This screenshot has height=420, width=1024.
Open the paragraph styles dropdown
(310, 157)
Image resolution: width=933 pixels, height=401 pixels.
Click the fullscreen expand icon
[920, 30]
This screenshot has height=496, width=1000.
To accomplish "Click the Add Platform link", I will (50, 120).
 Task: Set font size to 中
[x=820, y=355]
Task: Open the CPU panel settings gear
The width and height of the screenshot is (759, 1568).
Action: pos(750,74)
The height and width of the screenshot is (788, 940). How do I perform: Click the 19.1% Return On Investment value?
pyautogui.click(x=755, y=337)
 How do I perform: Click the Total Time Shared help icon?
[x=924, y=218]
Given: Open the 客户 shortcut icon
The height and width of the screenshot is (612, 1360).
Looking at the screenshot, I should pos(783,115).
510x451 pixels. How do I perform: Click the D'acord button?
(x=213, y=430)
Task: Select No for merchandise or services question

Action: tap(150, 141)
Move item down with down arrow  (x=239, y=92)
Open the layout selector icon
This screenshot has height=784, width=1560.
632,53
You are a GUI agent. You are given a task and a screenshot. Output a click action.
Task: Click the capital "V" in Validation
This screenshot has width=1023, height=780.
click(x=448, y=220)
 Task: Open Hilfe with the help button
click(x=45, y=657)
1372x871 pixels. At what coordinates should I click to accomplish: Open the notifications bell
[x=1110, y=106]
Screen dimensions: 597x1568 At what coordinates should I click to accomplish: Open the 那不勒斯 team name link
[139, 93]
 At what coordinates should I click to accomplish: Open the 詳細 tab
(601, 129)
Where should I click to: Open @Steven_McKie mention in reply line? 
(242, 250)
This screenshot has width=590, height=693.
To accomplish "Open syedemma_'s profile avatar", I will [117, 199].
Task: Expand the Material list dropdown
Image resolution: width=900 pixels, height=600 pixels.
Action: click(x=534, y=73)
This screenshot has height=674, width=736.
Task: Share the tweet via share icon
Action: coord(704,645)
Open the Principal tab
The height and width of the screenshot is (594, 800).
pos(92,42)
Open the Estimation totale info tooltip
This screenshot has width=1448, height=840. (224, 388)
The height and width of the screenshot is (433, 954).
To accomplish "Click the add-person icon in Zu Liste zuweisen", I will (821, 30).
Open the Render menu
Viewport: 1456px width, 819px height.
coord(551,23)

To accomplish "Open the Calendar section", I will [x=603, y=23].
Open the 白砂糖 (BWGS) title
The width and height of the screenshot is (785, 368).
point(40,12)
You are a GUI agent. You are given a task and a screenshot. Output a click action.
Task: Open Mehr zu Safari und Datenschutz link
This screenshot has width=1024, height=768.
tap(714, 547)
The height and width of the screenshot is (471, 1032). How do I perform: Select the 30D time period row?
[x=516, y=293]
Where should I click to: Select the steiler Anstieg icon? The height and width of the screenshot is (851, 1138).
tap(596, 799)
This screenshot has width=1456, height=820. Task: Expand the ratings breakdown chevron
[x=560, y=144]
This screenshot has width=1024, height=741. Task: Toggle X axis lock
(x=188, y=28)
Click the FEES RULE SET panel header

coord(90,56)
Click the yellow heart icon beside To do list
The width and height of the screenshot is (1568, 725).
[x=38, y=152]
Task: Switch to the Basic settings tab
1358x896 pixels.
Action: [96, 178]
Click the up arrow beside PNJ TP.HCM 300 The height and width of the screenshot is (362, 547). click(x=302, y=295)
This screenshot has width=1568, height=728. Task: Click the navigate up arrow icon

※ ※ ※

- Try it -
Only an exact copy of the lines from the beginning of the listing through the line with "Task: Open the CPU panel settings gear", both included, belongs in the answer.

- Solution to the exercise -
This screenshot has height=420, width=1024.
Open the paragraph styles dropdown
(310, 157)
Image resolution: width=933 pixels, height=401 pixels.
Click the fullscreen expand icon
[920, 30]
This screenshot has height=496, width=1000.
To accomplish "Click the Add Platform link", I will (50, 120).
 Task: Set font size to 中
[x=820, y=355]
Task: Open the CPU panel settings gear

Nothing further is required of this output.